The Illusionist (Sylvain Chomet, UK/Fr, 2010)
The One Line Review: Beautiful, elegiac paean to a bygone era and the inexorable loss that is fatherhood.
The Verdict: I have always loved Belleville Rendez-Vous, so I had been eagerly awaiting Chomet’s next project for some time. That means I held it up to high standards. It didn’t let me down. The Illusionist isn’t in the same vein as its predecessor, it isn’t surreal or exaggerated, this is pehaps the result of the source material; Jaques Tati, revered silent French comic wrote this script for himself, late on in his career. A tale about an entertainer left behind by the times and slowly fading into obscurity would have been a brave and poignant change of direction for the slapstick artist, but the script stayed on the shelf, either he, or more likely the money men, were too afraid of tainting his public image. It’s worked for Bill Murray though. Still, his loss means we gain the sumptuous animation of Chomet, drawn on location is Glasgow using British animators for the most part. This film is just lovely to look at, it’s like walking round a gallery of the best watercolours you can imagine for an hour and a half. It isn’t a criticism, but the film feels much longer than it’s slim eighty minute running time.
Running alomgside this visual ballad of a waning star, is the platonic love story of Tatischeff and Alice. She adopts him as a father figure and he gives everything to please her, to preserve her belief in magic. As she slowly outgrows him he goes to greater and greater lengths to keep her happy, while she obliviously takes it all for granted. It is a tragic representation of paternal love that we rarely see onscreen. It’s sad and it’s beautiful.
Brothers (Jim Sheridan, US, 2009)
The One Line Review: Portman brings her Oscar game a year before Black Swan drops in this fascinating and largely low key relationship drama exploring the redemptive power of grief.
The Verdict: Jim Sheridan, who made powerful immigrant drama In America, draws robust and nuanced performances from Natalie Portman, Jake Gyllenhaal and Tobey Maguire. A tale of two halves, the first is concerned with Portman dealing with being widowed by the Iraq war, Gyllenhaal the black sheep finding redemption by looking after his brother’s family and Maguire not dead at all, slowly losing his humanity as a prisoner of islamist insurgents. The dichotomy between the gently evolving relationship at home, the burgeoning happiness, and the escalating horror and loss of humanity in the Middle East is stark and shocking. The depths Sam sinks to, in a hole in the Afgham desert, are truly horrifying.

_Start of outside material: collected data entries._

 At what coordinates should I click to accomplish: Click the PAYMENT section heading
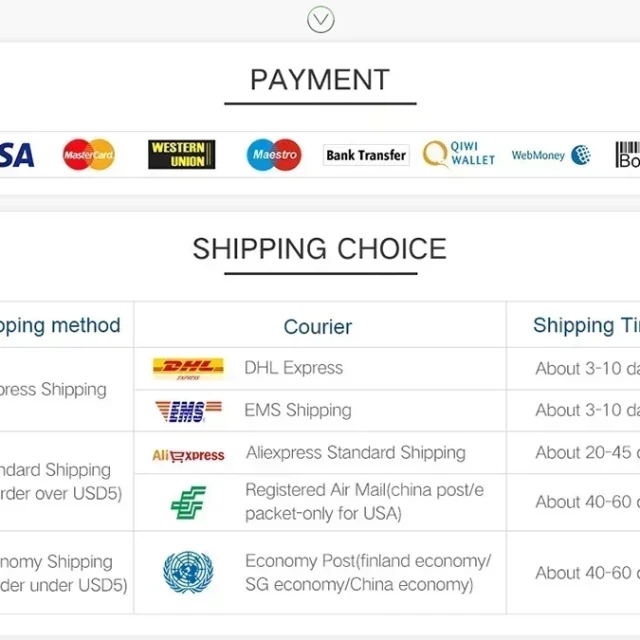pos(320,80)
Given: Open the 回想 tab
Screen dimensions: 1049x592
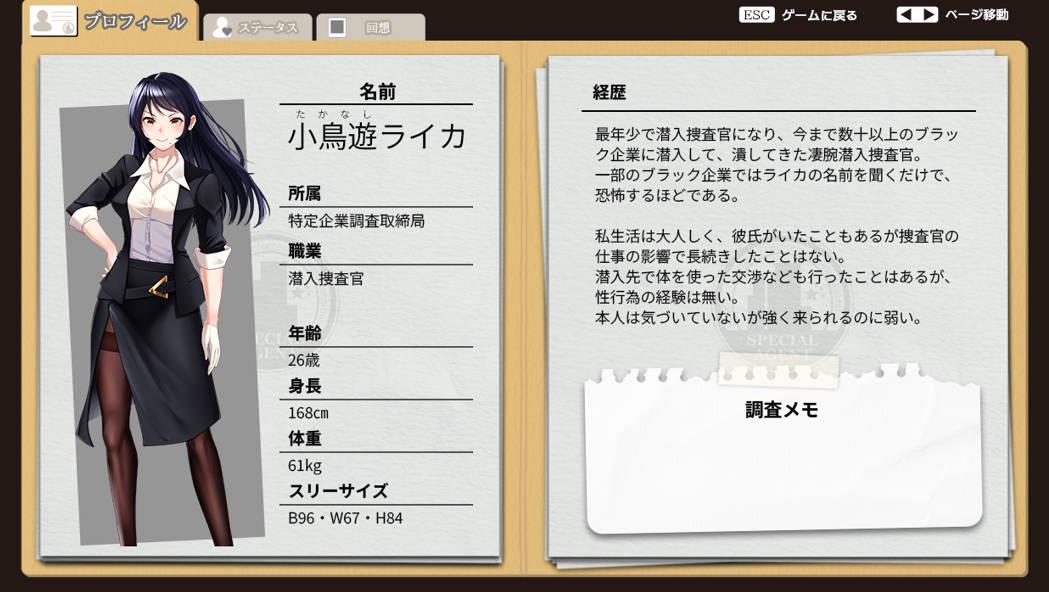Looking at the screenshot, I should [x=378, y=28].
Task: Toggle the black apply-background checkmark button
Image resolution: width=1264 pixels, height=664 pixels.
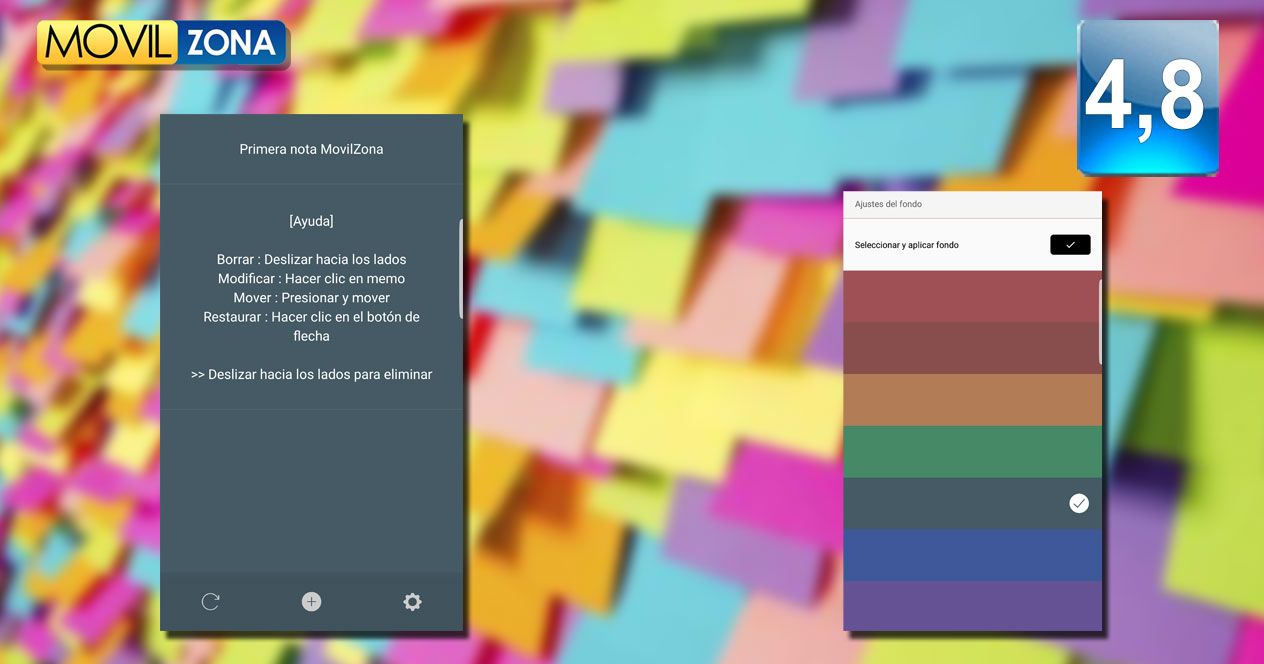Action: [1070, 245]
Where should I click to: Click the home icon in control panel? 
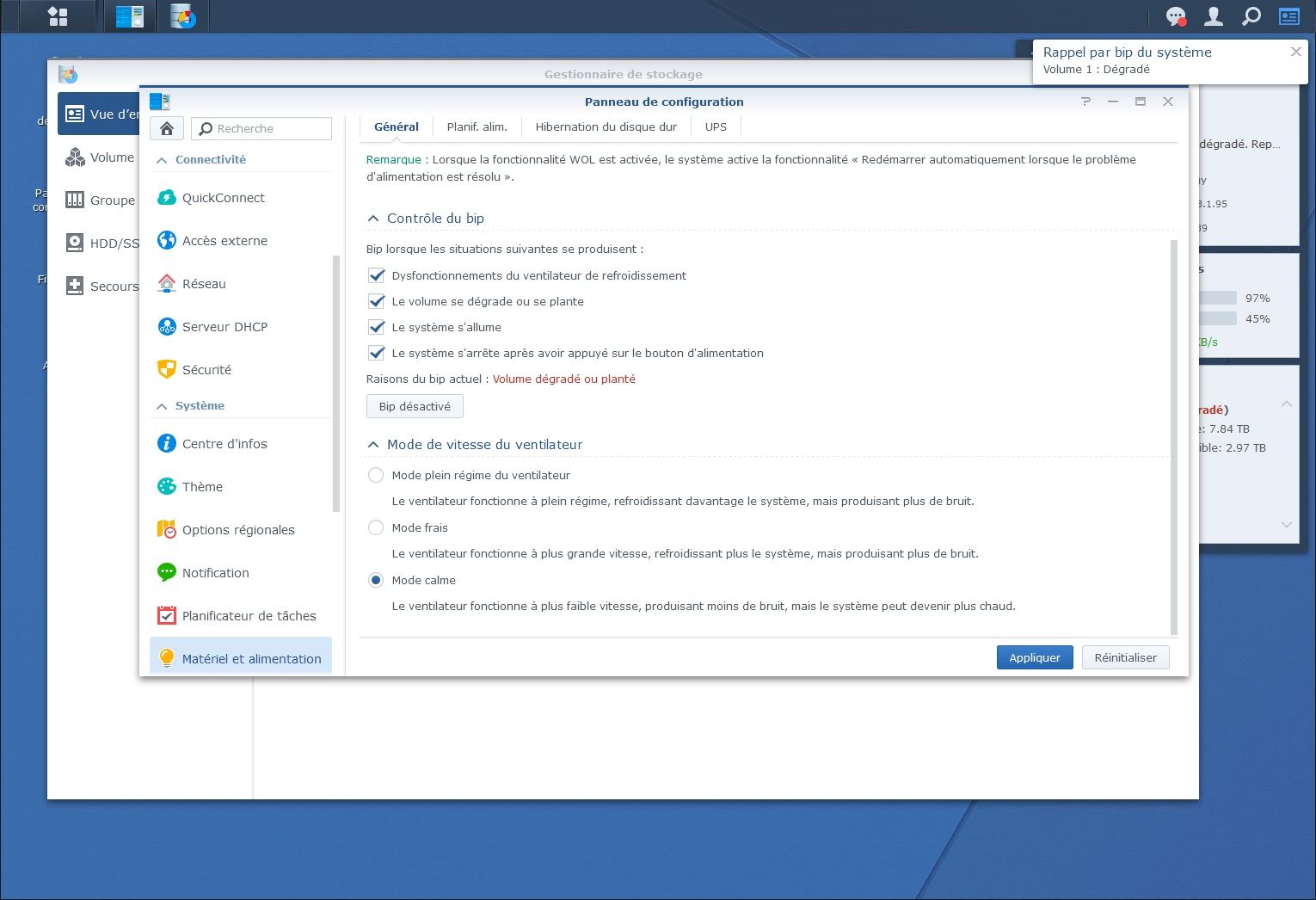[167, 128]
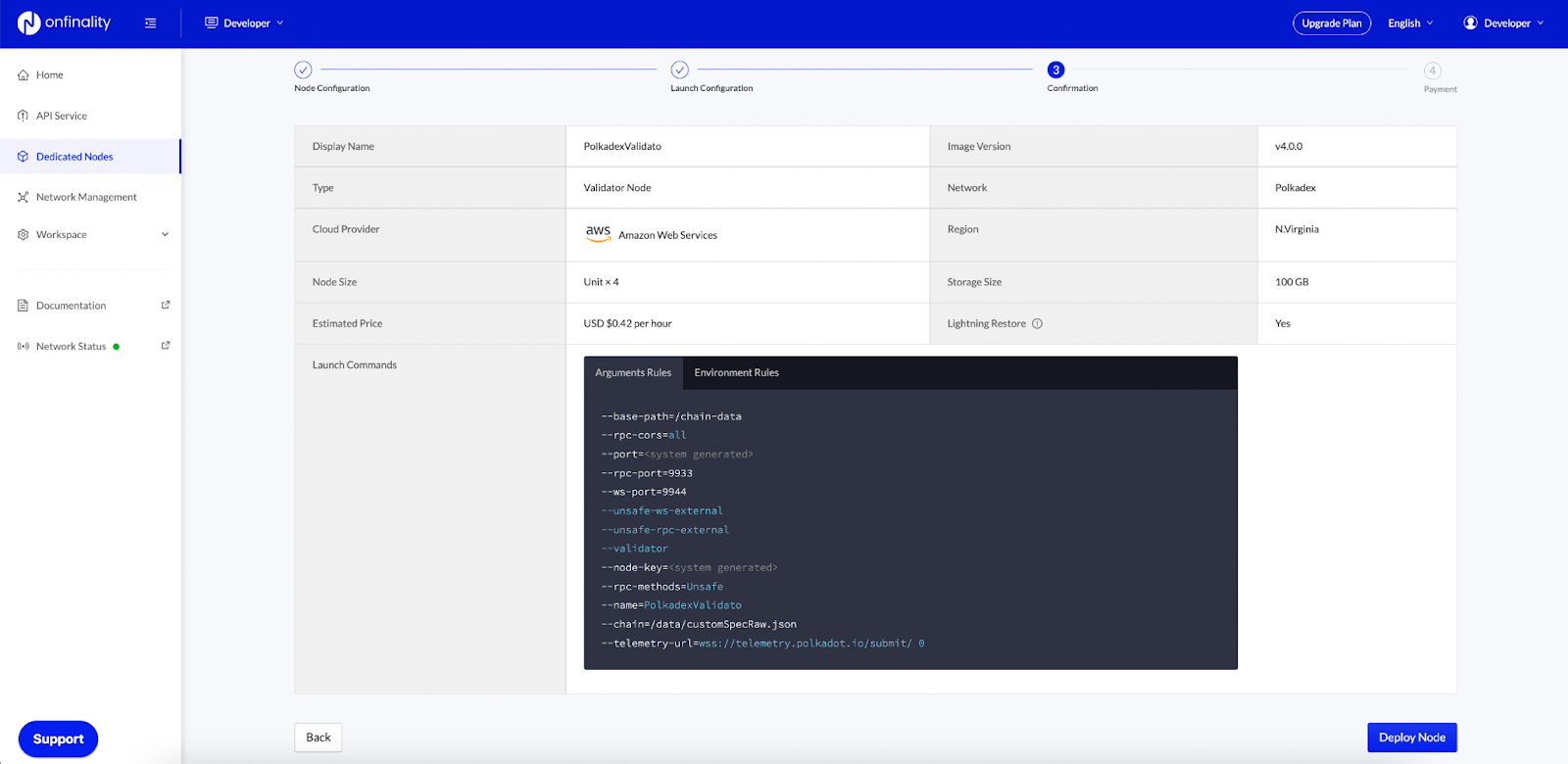Click the API Service sidebar icon
Screen dimensions: 1568x764
pos(23,116)
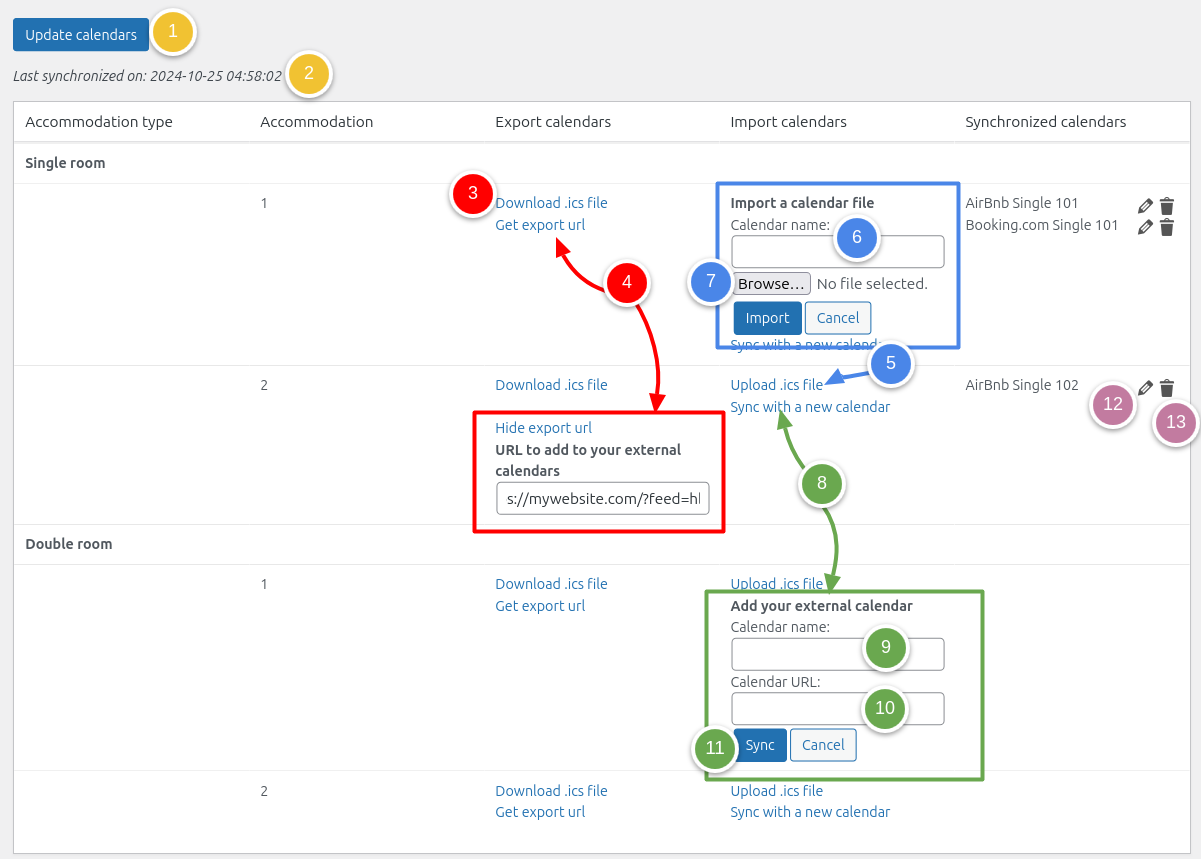1201x859 pixels.
Task: Trash the AirBnb Single 102 calendar
Action: [1166, 388]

The second half is where it all kicks off though. Sam comes home, broken and wracked with guilt to find the hole he left behind has been easily filled by the reprobate brother he was always favoured over. Tommy is forced out of the happy dynamic he and Grace have established with the children and Grace is torn between the man who was there for her at the worst time of her life and the violent, unpredictable shell of the man she once loved.
Brothers is all about what goes unsaid; feelings and suspicions and guilt and remorse all swirl around the wonderfully photogenic faces of the three leads, without the need to signpost every detail in exposition. I’ve yet to see the Swedish original, but it seems the Irish helmer has taken a leaf out the European’s filmmaking book, rather thanfollow the Hollywood tradition of heavyhanded remakes that miss the point.